Pourquoi cette bastide du XIIe siècle est-elle liée à la mort de 597 habitants ?

La pierre claire retient encore la lumière sur les arcades de Lauzerte. Dans les ruelles, les façades et les colombages donnent à cette bastide du Tarn-et-Garonne un air de halte ancienne, loin du bruit des grands axes.

Mais une histoire beaucoup plus sombre traverse la cité. Lors des guerres de religion, 597 habitants, hommes, femmes et enfants, auraient été tués sur l’ordre du sire de Duras après la prise de Lauzerte.

597 morts derrière les murailles, la blessure de Lauzerte

Le récit se concentre sur une percée dans les murailles, à l’emplacement de l’actuelle rue de la Brèche. Symphorien de Durfort, sire de Duras et membre du parti huguenot, aurait pris la ville par ce passage avant d’ordonner le massacre de toute sa population.

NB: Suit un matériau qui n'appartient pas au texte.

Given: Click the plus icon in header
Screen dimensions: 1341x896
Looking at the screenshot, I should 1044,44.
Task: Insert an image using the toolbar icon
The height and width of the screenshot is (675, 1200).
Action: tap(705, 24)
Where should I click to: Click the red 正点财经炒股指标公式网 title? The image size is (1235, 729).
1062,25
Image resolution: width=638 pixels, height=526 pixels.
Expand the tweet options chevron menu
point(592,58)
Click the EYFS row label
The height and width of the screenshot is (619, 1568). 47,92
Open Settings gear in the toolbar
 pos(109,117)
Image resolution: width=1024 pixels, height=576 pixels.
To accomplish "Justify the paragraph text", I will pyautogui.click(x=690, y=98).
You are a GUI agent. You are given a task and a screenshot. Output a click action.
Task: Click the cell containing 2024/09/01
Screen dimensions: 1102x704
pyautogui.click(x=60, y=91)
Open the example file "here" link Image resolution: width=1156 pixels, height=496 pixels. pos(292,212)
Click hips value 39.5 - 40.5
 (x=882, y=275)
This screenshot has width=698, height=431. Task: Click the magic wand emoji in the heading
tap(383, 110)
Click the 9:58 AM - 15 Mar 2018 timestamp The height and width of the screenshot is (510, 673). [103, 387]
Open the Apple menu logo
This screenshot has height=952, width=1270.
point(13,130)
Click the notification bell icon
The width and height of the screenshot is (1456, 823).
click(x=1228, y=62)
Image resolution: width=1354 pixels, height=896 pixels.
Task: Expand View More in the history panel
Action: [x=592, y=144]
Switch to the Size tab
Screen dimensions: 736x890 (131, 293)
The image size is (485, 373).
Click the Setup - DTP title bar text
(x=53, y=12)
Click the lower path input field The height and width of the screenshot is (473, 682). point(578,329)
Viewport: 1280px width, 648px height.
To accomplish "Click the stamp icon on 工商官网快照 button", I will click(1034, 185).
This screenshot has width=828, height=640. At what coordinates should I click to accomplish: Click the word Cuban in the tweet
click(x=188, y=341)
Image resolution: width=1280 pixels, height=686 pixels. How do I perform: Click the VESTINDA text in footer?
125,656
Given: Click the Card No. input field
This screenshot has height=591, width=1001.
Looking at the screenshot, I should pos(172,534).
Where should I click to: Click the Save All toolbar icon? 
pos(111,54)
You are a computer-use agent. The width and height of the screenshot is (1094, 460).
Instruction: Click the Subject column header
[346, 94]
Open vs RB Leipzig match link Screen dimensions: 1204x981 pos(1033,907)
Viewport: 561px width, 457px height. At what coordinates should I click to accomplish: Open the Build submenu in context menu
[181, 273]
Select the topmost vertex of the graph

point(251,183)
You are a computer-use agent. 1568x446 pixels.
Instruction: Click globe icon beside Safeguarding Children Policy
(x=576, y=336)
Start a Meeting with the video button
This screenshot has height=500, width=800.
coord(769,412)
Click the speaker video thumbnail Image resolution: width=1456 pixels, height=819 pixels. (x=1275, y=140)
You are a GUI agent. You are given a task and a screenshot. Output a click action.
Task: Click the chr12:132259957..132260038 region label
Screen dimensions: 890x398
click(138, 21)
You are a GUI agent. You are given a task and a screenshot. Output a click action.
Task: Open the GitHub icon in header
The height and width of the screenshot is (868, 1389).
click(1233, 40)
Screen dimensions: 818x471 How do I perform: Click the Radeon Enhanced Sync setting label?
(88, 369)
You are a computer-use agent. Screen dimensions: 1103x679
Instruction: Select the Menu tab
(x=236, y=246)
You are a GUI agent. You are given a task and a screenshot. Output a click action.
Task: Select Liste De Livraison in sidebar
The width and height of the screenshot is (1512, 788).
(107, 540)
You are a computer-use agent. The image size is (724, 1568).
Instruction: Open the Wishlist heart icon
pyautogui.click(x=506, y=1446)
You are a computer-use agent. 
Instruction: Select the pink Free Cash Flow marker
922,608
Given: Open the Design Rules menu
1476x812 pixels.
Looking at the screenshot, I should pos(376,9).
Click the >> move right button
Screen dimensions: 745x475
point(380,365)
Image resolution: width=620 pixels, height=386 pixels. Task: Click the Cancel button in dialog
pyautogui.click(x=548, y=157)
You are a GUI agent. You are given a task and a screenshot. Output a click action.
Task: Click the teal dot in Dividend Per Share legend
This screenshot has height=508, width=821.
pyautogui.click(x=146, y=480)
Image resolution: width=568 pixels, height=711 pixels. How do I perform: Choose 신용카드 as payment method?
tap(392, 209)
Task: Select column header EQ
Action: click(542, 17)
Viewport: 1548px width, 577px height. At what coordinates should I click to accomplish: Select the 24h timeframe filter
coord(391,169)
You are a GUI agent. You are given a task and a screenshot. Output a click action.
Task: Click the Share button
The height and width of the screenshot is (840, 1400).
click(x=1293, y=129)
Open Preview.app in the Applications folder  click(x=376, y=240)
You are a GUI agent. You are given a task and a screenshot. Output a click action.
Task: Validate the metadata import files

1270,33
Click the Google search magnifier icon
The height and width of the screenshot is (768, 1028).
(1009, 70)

Le chiffre frappe parce qu’il recouvre une ville entière. Vous traversez aujourd’hui des rues calmes, mais cette scène donne aux pierres une gravité que les vues sur les collines ne font pas oublier.

Lauzerte a connu la guerre de Cent Ans puis les guerres de religion, et ses églises ont dû être reconstruites. Cette mémoire violente est la clé de visite la plus forte, bien plus que la simple image d’une bastide photogénique.

Une bastide du XIIe siècle au-dessus du Quercy Blanc

Fondée au XIIe siècle par le comte de Toulouse, Lauzerte surveille depuis son sommet la route entre Cahors et Moissac. La position domine les vallées du Lendou et de la Petite Barguelonne, avec des collines claires qui s’ouvrent au loin.

La bastide est aujourd’hui classée parmi Les Plus Beaux Villages de France. Ce label attire le regard, mais la force du lieu tient surtout à ce contraste entre une place lumineuse, des passages étroits et le souvenir brutal des guerres.

La place des Cornières reste le centre naturel de la promenade. Sous les arcades, le « coin relevé » rompt la géométrie attendue de la place et donne un détail presque joueur à une cité dont l’histoire ne l’est pas.

La Maison des marchands, rue de la Gendarmerie, rappelle aussi l’activité d’autrefois. Ses boutiques vendaient des draps de lin du Quercy, des épices venues des Indes, du blé et du vin de Cahors.

Que peut-on voir en quelques heures à Lauzerte ?

Comptez 2 à 3 heures pour parcourir le centre ancien. La place des Cornières, le jardin du Pèlerin, l’église Saint-Barthélemy et les traces de la barbacane composent une visite dense, à condition de prendre le temps des ruelles.

Je privilégierais la marche lente plutôt qu’un parcours coché à toute vitesse. Les détails comptent ici: une avancée de maison à colombages, une arcade dans l’ombre, puis l’ouverture soudaine sur les vallées du Quercy Blanc.

Sur la Via Podiensis, Lauzerte garde le pas des pèlerins

Lauzerte est une halte de la Via Podiensis, sur la voie du Puy vers Saint-Jacques-de-Compostelle, aujourd’hui suivie par le GR 65. Le jardin du Pèlerin prolonge cette identité de passage, avec une respiration plus douce après les rues resserrées.

Les pèlerins venant du Lot y trouvent l’une des premières grandes étapes du Tarn-et-Garonne. Même sans suivre l’itinéraire, vous sentez cette fonction de pause: on arrive par la route, puis la bastide reprend le dessus.

La lumière de fin d’après-midi convient particulièrement aux maisons de pierre claire. Elle fait ressortir les reliefs des façades et donne aux arcades une profondeur que le plein soleil efface parfois.

À 38 à 40 km de Cahors, une escale à faire à pied

Lauzerte se trouve dans le Tarn-et-Garonne, à environ 38 à 40 km de Cahors et à près de 23 km de Moissac. L’office de tourisme se situe au 10, place des Cornières, au point même où la bastide se laisse le mieux aborder.

Le samedi matin, un marché se tient généralement sur la place des Cornières. Un autre a lieu le mercredi matin au faubourg Auriac, tandis que des marchés gourmands sont organisés le jeudi soir en juillet et août.

La visite convient-elle à une simple halte ?

Oui, la visite se prête très bien à une halte de quelques heures grâce au centre ancien concentré. Elle conviendra davantage à ceux qui aiment marcher sans programme serré qu’à ceux qui cherchent une succession d’attractions.

Au bout d’une arcade, la place revient dans le champ. Et derrière la lumière des pierres, les 597 absents restent dans l’histoire de Lauzerte.